* [Text passage]:
Content starts
I recently read an op/ed article about how Australia shouldn’t have a bill of rights. The argument was that first of all, there’s no way we would get such a document absolutely right. Next, it was argued if two rights came into conflict, both rights would be eliminated in the process.

The author was assuming that such a document must be everlastingly perfect: a biblical document in its own right. He felt such a document should be above question. However the moment it is above question, it becomes tyrannical. Society has no room to be human, compassionate, or to grow. Such a document stops thought and personal responsibility. You don’t have to think for yourself about what is the most compassionate and life-affirming, the document does it for you and you just float along with it not having to care.

The argument about rights in conflict assumes we can create a work where that’s unlikely to happen. The problem is most events where people have experienced negative outcomes are messy. Different rights may have been violated in different ways for different people in the same event. This is why we have courts of law: to negotiate the complexities and nuances of life and justice. Do the courts always get it right? No. But it is still valuable having them ask the questions and search for answers. This does not negate laws or eliminate rights, it merely requires we keep thinking and be prepared to find nuance.

This terrifies people who wonder how are they going to know when they are doing right or wrong? How can they ensure the punishment of those who hurt them? The fellow who wrote the article was terrified that allowing for nuance was just going to ensure only the rich will receive “justice”. For me the answer is we need to socialise the justice system as well, so we are equally part of the journey to ensure public well-being.

We already have examples in democratic societies where rights are taken on thoughtlessly and with religious fervour. The main one is freedom of speech. This has been used to excuse life-threatening behaviour. Few people have stopped to think that we don’t want absolute freedom of speech. We want freedom of political debate and creative expression. We want freedom from harrassment for divergent ideas. We want freedom to speak the truth when it is in the best interests of ourselves, humanity, and the planet. We don’t want under freedom of speech to give someone the right to lie in court. We don’t want freedom of speech to result in cyber-abuse and doxxing, resulting in perhaps assault or suicide.

Nuance is hard to teach children and sometimes just as hard to teach adults, which is why we resort to speaking in absolutes. This doesn’t help in the long run.

If people really want to be as safe as is possible, then we have to give up living in an illusion of knowing and an illusion of control. As messy as they are we have to embrace emotions and learn how to negotiate them in a mature manner. In that way we are better prepared to work with one another. We have to be willing to consider for ourselves what to do in each eventuality that arises in our lives without expectation of easy answers. What comes first is considering the well-being of all parties, and it’s okay to take the time needed to find the best outcome.
Content ends
* [Source material]:
Content starts
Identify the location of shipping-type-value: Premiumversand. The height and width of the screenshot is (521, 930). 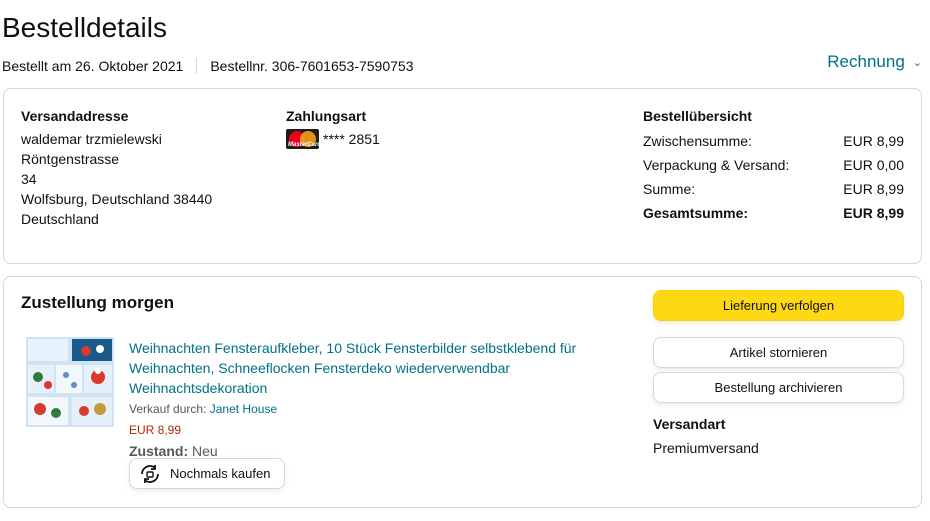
Content ends
* [Exercise instructions]:
[a] Copy out the part of the essay on a bill of rights that opens with "Nuance is hard" and closes with "the long run.", swapping "children" for "students".
[b] Say whether each statement agrees with the essay on a bill of rights, answering yes or no and quoting the deciding words from the essay: (i) The op/ed argued that if two rights came into conflict, both would be eliminated. (ii) The essay says courts of law always get it right. (iii) The essay names freedom of religion as the main example of rights taken on thoughtlessly.

* [Responses in order]:
[a]
Nuance is hard to teach students and sometimes just as hard to teach adults, which is why we resort to speaking in absolutes. This doesn’t help in the long run.

[b]
(i) Yes: "it was argued if two rights came into conflict, both rights would be eliminated in the process."
(ii) No: "Do the courts always get it right? No."
(iii) No: "The main one is freedom of speech."